/ember-csi

Multi-vendor CSI plugin supporting over 80 storage drivers

Primary LanguagePythonOtherNOASSERTION

Ember CSI

Docker build status Docker build PyPi PyVersion License

Multi-vendor CSI plugin driver supporting over 80 storage drivers in a single plugin to provide block and mount storage to Container Orchestration systems.

  • Free software: Apache Software License 2.0
  • Documentation: Pending

Features

This CSI driver is up to date with latest CSI specs including the new snapshots feature recently introduced.

Currently supported features are:

  • Create block volume
  • Creating snapshots
  • Creating a block volume from a snapshot
  • Delete block volume
  • Deleting snapshots
  • Listing volumes with pagination
  • Listing snapshots with pagination
  • Attaching volumes
  • Detaching volumes
  • Reporting storage capacity
  • Probing the node
  • Retrieving the plugin info

Runtime Dependencies

This driver requires that Cinder v11.0 (OSP-12/Pike) is already installed in the system, how this is accomplished is left to the installer, as there are multiple ways this can be accomplished:

  • From OSP repositories
  • From RDO repositories
  • From github
  • From other repositories

Any other basic requirement is already handled by ember-csi when installing from PyPi.

Besides the basic dependencies there are also some drivers that have additional requirements that must be met for proper operation of the driver and/or attachment/detachment operations, just like in Cinder.

Some of these Python dependencies for the Controller servicer are:

  • DRBD: dbus and drbdmanage
  • HPE 3PAR: python-3parclient
  • Kaminario: krest
  • Pure: purestorage
  • Dell EMC VMAX, IBM DS8K: pyOpenSSL
  • HPE Lefthad: python-lefthandclient
  • Fujitsu Eternus DX: pywbem
  • IBM XIV: pyxcli
  • RBD: rados and rbd
  • Dell EMC VNX: storops
  • Violin: vmemclient
  • INFINIDAT: infinisdk, capacity, infy.dtypes.wwn, infi.dtypes.iqn

Other backends may also require additional packages, for example LVM on CentOS/RHEL requires the targetcli package, so please check with your hardware vendor.

Besides the Controller requirements there are usually requirements for the Node servicer needed to handle the attaching and detaching of volumes to the node based on the connection used to access the storage.

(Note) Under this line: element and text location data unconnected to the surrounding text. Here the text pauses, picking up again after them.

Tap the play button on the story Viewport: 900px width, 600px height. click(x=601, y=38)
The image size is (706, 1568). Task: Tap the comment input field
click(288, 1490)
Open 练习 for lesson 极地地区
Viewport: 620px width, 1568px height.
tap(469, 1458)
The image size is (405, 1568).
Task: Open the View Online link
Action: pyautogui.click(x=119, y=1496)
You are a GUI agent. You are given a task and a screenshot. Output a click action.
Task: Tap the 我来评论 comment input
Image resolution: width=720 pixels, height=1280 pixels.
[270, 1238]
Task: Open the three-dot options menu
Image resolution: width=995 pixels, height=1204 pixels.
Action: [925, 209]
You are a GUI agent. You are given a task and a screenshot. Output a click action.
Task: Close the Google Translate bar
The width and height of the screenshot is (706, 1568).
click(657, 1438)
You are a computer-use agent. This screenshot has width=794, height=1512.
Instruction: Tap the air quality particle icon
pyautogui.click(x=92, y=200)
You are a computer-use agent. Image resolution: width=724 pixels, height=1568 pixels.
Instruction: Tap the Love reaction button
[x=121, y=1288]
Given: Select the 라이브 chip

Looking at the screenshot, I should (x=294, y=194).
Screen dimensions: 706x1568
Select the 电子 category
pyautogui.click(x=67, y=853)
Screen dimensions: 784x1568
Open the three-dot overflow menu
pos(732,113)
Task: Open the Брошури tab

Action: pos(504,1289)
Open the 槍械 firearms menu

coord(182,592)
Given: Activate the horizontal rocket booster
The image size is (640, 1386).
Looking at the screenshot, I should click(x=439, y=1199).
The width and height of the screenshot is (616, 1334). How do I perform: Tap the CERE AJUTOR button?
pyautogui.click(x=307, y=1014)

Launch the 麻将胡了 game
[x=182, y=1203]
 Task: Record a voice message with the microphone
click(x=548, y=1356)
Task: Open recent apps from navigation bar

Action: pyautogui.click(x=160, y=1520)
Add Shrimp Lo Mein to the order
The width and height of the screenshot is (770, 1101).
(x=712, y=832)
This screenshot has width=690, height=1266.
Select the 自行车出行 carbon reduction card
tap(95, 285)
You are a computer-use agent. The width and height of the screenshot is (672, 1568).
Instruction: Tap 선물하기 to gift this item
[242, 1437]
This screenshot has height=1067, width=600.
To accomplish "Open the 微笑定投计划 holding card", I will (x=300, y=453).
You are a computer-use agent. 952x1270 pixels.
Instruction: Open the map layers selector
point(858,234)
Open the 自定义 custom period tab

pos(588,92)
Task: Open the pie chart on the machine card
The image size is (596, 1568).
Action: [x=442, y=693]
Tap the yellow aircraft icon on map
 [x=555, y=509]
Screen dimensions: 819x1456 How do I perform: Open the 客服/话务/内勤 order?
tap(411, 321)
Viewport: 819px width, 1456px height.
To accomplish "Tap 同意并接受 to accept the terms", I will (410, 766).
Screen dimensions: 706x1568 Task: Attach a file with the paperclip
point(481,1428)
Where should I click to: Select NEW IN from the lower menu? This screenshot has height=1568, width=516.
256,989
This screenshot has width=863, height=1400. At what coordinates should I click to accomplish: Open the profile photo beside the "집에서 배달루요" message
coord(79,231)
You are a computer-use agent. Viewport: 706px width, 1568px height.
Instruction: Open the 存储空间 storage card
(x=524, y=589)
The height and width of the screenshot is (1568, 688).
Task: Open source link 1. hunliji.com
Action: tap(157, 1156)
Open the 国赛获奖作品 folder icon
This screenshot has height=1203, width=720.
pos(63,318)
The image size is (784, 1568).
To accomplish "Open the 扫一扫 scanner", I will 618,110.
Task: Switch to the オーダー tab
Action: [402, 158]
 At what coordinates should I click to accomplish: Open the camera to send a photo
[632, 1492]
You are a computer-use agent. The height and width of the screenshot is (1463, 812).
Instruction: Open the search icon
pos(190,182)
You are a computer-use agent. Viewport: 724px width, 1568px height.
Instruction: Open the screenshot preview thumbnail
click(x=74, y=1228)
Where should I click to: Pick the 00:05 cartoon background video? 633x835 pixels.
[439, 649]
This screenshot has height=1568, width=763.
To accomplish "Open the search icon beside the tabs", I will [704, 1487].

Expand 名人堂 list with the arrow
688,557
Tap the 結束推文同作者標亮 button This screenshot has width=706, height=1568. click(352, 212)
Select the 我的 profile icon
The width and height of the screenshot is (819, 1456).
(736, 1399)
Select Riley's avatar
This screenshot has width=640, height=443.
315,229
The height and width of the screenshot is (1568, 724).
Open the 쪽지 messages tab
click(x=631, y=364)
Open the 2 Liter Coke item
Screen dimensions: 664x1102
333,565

For example:

  • iSCSI: iscsi-initiator-tools and device-mapper-multipath
  • RBD/Ceph: ceph-common package

Installation

First we need to install the Cinder Python package, for example to install from RDO on CentOS:

    $ sudo yum install -y centos-release-openstack-pike
    $ sudo yum install -y openstack-cinder python-pip

Then we just need to install the ember-csi package:

    $ sudo pip install ember-csi

Now we should install any additional package required by our backend.

For iSCSI backends we'll want to install:

    $ sudo yum install iscsi-initiator-utils
    $ sudo yum install device-mapper-multipath
    $ sudo mpathconf --enable --with_multipathd y --user_friendly_names n --find_multipaths y

For RBD we'll also need a specific package:

    $ sudo yum install ceph-common

Configuration

The CSI driver is configured via environmental variables, any value that doesn't have a default is a required value.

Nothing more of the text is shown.